En un reciente fallo judicial, un tribunal de Ecuador ha decidido revocar una de las tres órdenes de prisión preventiva que pesaban sobre el alcalde de Guayaquil, Aquiles Álvarez. Este pronunciamiento se da en el marco del caso conocido como 'Goleada', donde la Fiscalía investiga a Álvarez, a sus hermanos y a un grupo de otros ocho individuos por presuntos delitos de delincuencia organizada, lavado de activos y defraudación tributaria. La decisión del tribunal se basa en la insuficiencia de pruebas presentadas por la Fiscalía para justificar la privación de libertad del funcionario, lo que genera un nuevo panorama en el ámbito político y judicial ecuatoriano.
El caso 'Goleada' implica serias acusaciones que giran en torno a la comercialización de combustibles, un negocio familiar del alcalde. Según las investigaciones, los imputados habrían utilizado empresas ficticias registradas en Panamá para obtener beneficios económicos a través de la reventa de diésel subsidiado a precios del mercado internacional. Este accionar delictivo habría causado un daño al Estado ecuatoriano que se estima en alrededor de 100 millones de dólares, un monto que refleja la magnitud de la presunta corrupción que afecta a las instituciones del país.
A pesar de la revocación de la prisión preventiva en este caso específico, la jueza a cargo del fallo subrayó que los elementos probatorios hasta el momento no son suficientes para establecer la existencia del delito.

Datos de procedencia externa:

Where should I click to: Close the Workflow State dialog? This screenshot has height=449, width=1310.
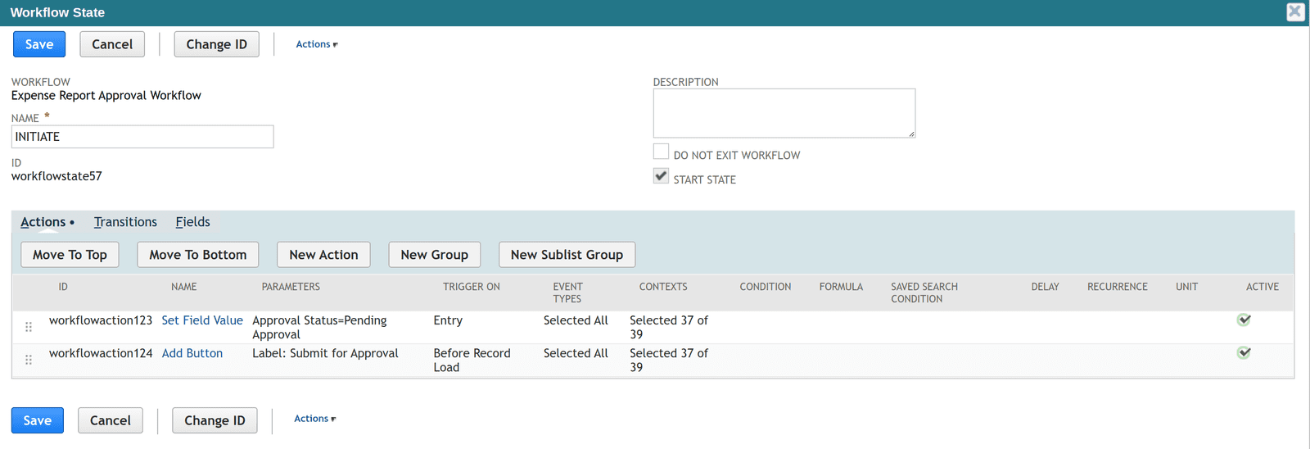click(1295, 11)
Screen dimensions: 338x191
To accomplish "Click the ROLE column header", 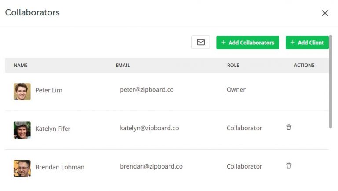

Además, se mencionó que no se ha podido determinar la probabilidad de participación de los procesados en los hechos delictivos, lo que llevó a concluir que la decisión de encarcelar a Álvarez carecía de fundamento. Este argumento legal podría abrir la puerta a futuras apelaciones y a un análisis más exhaustivo de la situación judicial del alcalde.
No obstante, es esencial destacar que Aquiles Álvarez no recuperará su libertad de inmediato. A pesar de la revocación de una de las órdenes, seguirá recluido en la Cárcel del Encuentro, una prisión de máxima seguridad inaugurada bajo la administración del presidente Daniel Noboa. Esta cárcel fue diseñada inspirándose en el modelo carcelario de Nayib Bukele en El Salvador, lo que ha generado controversia y críticas por parte de organizaciones defensoras de los derechos humanos.
El alcalde de Guayaquil enfrenta, además del caso 'Goleada', un juicio adicional relacionado con el caso 'Triple A', en el que se le acusa, junto a otras 21 personas y empresas, de comercialización y distribución ilegal de hidrocarburos. Esta situación complica aún más su panorama judicial y político, en un contexto donde la lucha contra la corrupción y el fortalecimiento del Estado de derecho son temas prioritarios para la sociedad ecuatoriana.
Adicionalmente, Álvarez se encuentra bajo una tercera orden de prisión preventiva relacionada con la supuesta manipulación del grillete electrónico que le fue impuesto como parte del caso 'Triple A'. Esta serie de procesos judiciales pone de manifiesto las tensiones existentes en la política ecuatoriana y el papel que juegan los líderes locales en el entramado de corrupción que afecta al país. La situación del alcalde de Guayaquil es un reflejo de las complejidades que enfrenta Ecuador en su lucha por la transparencia y la justicia en el ámbito público.